> _Directions_:
What should you transcribe? Every line from the top of the records below through the line with "The image size is (731, 351).", exactly, and no pictures.

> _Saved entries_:
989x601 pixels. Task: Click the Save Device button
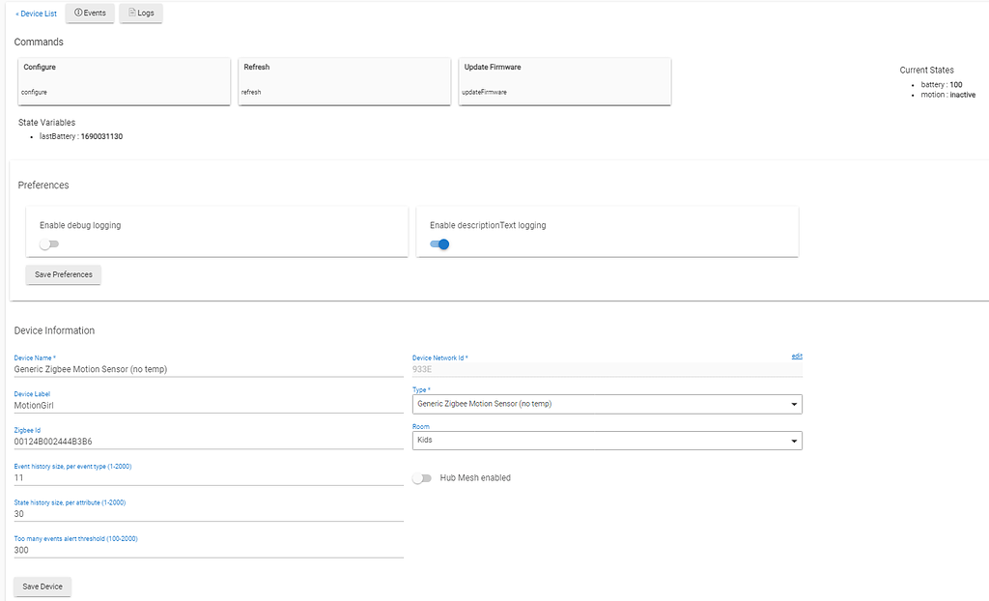pos(42,587)
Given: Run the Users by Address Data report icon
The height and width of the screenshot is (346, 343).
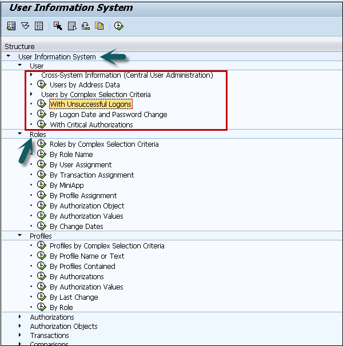Looking at the screenshot, I should pyautogui.click(x=41, y=85).
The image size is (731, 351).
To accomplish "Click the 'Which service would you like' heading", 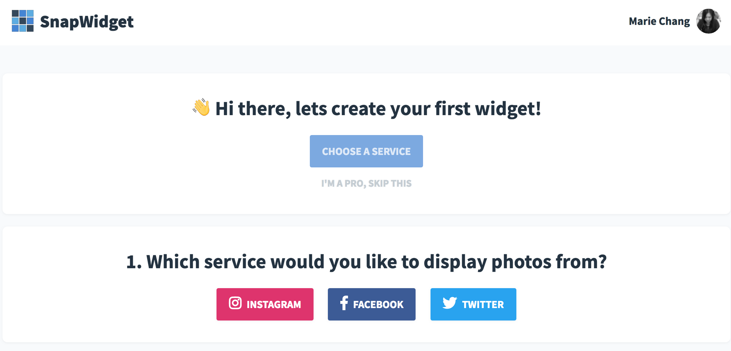I will tap(366, 262).
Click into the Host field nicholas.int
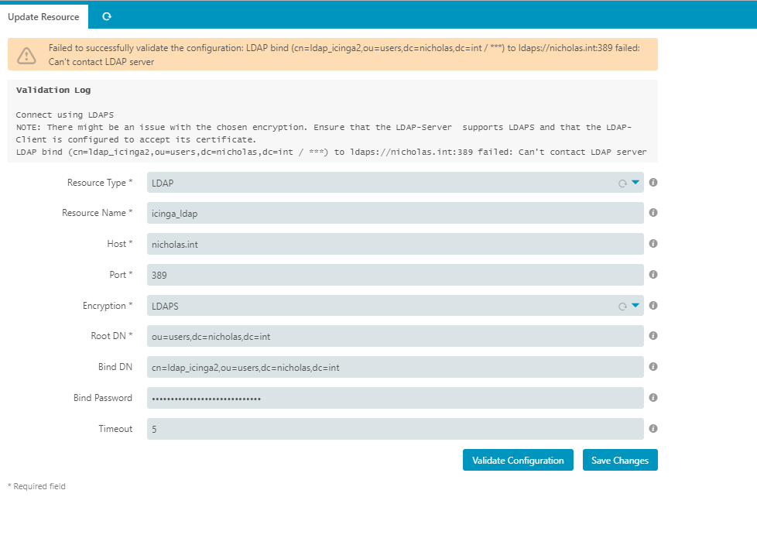Viewport: 757px width, 545px height. (395, 244)
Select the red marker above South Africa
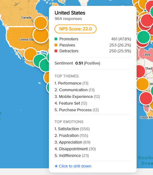153x175 pixels. [x=146, y=98]
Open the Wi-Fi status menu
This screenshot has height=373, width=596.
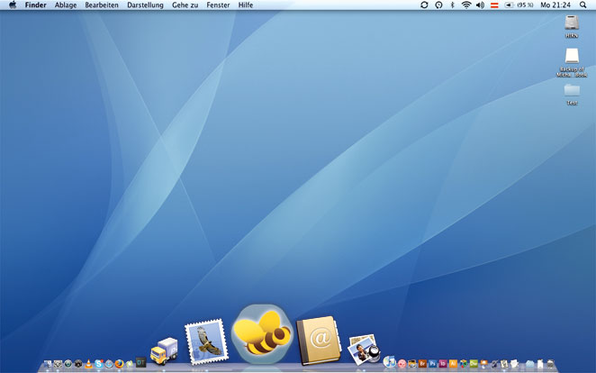point(465,5)

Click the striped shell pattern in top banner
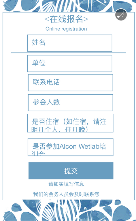click(49, 6)
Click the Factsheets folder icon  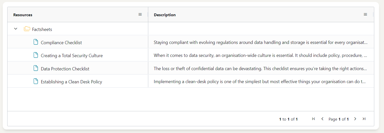[x=27, y=29]
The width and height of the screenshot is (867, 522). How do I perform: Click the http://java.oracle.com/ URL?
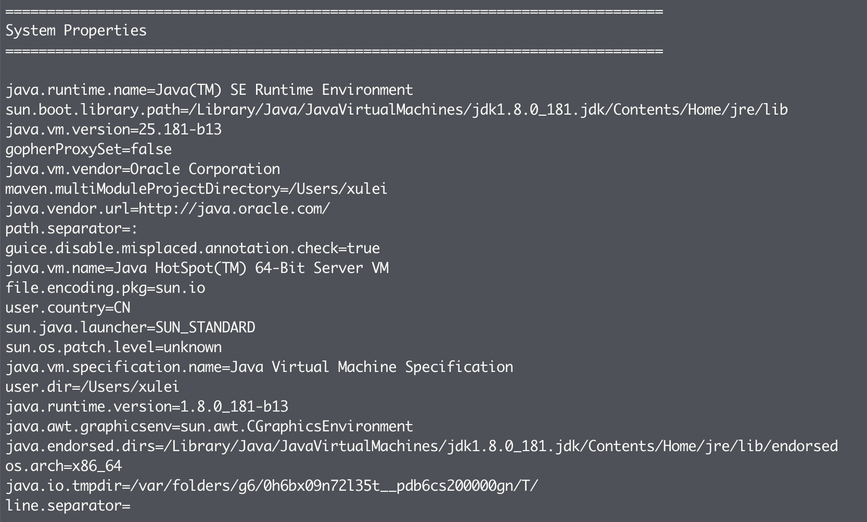pos(234,209)
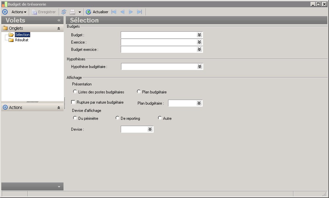The width and height of the screenshot is (329, 198).
Task: Expand the Hypothèse budgétaire combo box
Action: (199, 67)
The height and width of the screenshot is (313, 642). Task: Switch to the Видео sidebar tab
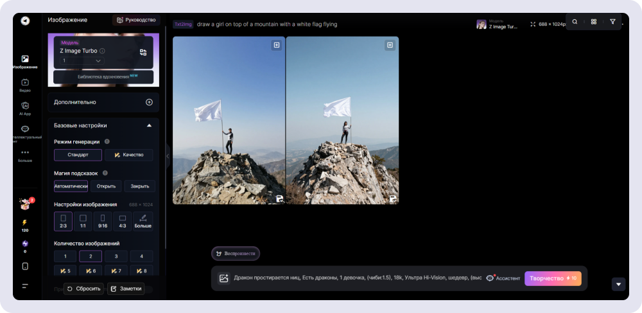25,85
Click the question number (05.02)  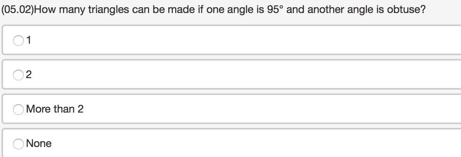pos(18,10)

> _Output_:
989x601 pixels. Task: Click the Save Device button
pos(42,587)
Given: Run the Users by Address Data report icon
The height and width of the screenshot is (346, 343).
Looking at the screenshot, I should pyautogui.click(x=41, y=85).
The image size is (731, 351).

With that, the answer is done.